In other words, take your demand for accountability and shove it deep into your posterior.
Over at The Times, meanwhile, Keller has shown himself to be far more responsible and professional than Hiatt. He's taking questions at nytimes.com this week, and this is part of what Keller said in response to queries about Judith Miller (scroll down):
[T]he best answer to bad reporting is good reporting...the experience last year has certainly raised our editorial vigilance and underscored the importance of the checks and balances that operate to assure fair and accurate news coverage, especially in sensitive areas such as national security, where reporters rely on sources who cannot speak for attribution.

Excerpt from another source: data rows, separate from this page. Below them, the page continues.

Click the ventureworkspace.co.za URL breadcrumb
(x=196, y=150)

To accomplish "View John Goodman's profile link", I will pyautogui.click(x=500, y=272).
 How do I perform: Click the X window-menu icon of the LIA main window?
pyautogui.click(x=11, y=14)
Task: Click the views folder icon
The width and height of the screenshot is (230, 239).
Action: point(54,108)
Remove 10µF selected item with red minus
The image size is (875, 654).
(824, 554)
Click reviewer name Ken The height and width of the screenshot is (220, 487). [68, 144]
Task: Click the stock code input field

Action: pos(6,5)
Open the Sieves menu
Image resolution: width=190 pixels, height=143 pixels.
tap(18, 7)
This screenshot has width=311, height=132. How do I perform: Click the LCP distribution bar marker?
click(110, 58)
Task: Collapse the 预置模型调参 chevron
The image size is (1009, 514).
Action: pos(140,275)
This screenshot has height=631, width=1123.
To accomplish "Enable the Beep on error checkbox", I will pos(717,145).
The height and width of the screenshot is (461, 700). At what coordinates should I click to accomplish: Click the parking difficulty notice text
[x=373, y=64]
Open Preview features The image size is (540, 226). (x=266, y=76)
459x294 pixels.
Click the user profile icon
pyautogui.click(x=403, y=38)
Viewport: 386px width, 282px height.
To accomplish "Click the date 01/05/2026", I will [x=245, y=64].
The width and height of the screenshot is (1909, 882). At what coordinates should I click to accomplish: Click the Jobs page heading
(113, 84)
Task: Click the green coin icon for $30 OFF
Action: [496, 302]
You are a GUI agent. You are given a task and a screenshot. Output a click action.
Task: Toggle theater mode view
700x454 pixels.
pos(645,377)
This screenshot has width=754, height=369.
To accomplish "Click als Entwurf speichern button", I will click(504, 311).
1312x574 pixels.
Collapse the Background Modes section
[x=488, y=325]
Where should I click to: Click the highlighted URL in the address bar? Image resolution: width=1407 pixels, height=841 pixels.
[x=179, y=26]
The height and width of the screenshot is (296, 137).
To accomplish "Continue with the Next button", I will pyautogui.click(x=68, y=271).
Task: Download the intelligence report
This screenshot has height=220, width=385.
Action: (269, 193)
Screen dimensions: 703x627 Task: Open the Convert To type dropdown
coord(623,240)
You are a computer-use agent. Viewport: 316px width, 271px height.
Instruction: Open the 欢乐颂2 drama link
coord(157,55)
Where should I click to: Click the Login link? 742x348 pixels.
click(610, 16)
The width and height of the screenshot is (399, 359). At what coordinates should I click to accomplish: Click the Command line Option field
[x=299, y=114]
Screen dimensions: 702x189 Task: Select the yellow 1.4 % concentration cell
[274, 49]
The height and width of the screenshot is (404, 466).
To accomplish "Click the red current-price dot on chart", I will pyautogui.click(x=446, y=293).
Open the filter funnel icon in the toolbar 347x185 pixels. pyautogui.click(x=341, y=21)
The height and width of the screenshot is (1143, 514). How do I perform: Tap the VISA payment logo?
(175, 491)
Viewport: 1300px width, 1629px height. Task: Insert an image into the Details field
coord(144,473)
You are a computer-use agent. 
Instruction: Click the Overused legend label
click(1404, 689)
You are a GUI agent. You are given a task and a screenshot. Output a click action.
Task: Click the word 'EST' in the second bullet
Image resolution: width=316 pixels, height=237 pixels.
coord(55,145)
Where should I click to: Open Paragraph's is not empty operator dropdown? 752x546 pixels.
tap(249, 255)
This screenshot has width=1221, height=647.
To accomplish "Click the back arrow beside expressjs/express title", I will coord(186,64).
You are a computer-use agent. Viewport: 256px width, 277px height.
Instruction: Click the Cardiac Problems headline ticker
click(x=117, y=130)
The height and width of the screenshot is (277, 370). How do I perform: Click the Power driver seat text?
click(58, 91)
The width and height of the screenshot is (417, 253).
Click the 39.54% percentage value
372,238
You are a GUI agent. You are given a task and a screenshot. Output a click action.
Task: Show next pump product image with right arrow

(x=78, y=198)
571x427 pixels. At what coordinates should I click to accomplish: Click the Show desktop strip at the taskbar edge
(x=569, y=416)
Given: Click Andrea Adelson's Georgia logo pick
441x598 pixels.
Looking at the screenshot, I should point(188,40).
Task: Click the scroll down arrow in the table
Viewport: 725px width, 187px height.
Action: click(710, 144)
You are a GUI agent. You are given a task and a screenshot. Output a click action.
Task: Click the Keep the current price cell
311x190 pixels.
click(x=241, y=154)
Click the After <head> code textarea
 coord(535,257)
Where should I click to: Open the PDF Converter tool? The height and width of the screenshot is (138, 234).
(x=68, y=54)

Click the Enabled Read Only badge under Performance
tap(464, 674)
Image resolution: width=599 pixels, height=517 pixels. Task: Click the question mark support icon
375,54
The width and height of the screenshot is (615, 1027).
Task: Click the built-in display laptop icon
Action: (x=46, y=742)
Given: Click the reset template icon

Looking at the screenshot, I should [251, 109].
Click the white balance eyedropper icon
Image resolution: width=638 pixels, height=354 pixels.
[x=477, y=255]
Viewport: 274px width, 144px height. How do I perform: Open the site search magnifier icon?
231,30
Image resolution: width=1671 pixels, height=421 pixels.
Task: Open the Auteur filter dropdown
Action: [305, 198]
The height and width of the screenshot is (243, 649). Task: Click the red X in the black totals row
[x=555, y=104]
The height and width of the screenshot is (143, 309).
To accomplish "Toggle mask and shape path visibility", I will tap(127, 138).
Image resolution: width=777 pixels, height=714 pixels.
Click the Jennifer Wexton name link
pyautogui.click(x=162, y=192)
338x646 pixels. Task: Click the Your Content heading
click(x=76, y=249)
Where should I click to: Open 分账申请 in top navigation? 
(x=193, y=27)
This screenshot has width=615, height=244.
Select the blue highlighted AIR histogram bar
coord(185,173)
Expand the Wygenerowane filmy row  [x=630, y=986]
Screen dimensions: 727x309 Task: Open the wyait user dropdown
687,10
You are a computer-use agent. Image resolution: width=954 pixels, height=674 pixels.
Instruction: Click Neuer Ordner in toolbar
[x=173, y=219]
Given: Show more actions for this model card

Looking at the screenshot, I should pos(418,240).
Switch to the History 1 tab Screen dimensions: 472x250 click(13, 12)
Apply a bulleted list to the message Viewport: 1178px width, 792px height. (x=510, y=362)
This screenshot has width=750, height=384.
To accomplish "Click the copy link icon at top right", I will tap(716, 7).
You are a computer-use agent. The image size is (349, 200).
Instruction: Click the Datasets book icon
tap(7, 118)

Newsrooms necessarily operate with a large degree of trust...But the operative principle is Ronald Reagan's: trust but verify.
Keller's answers are encouraging. As I noted below, he was far more churlish about the blogosphere than necessary, and The Times's handling of the Miller saga was anything but perfect. Still, the key point is that Keller appears prepared to learn from past mistakes, a refreshing trait which is oddly absent among his media establishment colleagues.
Keller, I'm sure, is well aware that his legacy may rest largely on how he handles the run-up to Iran -- just as his predecessor Howell Raines's legacy was tainted partly by the paper's handling of the run-up to Iraq. What's more, given America's degraded international relationships and all the talk about nukes, this time the stakes are arguably higher -- The Times and other big news orgs simply have to get it right, or the consequences could be dire. In a way, the lead-up to a possible war with Iran is really a big opportunity for the media -- a chance for the big news organizations to redeem themselves for their disastrous failings last time around.
Bill Keller seems to understand this. Fred Hiatt, sadly, doesn't -- or if he does, he couldn't care less.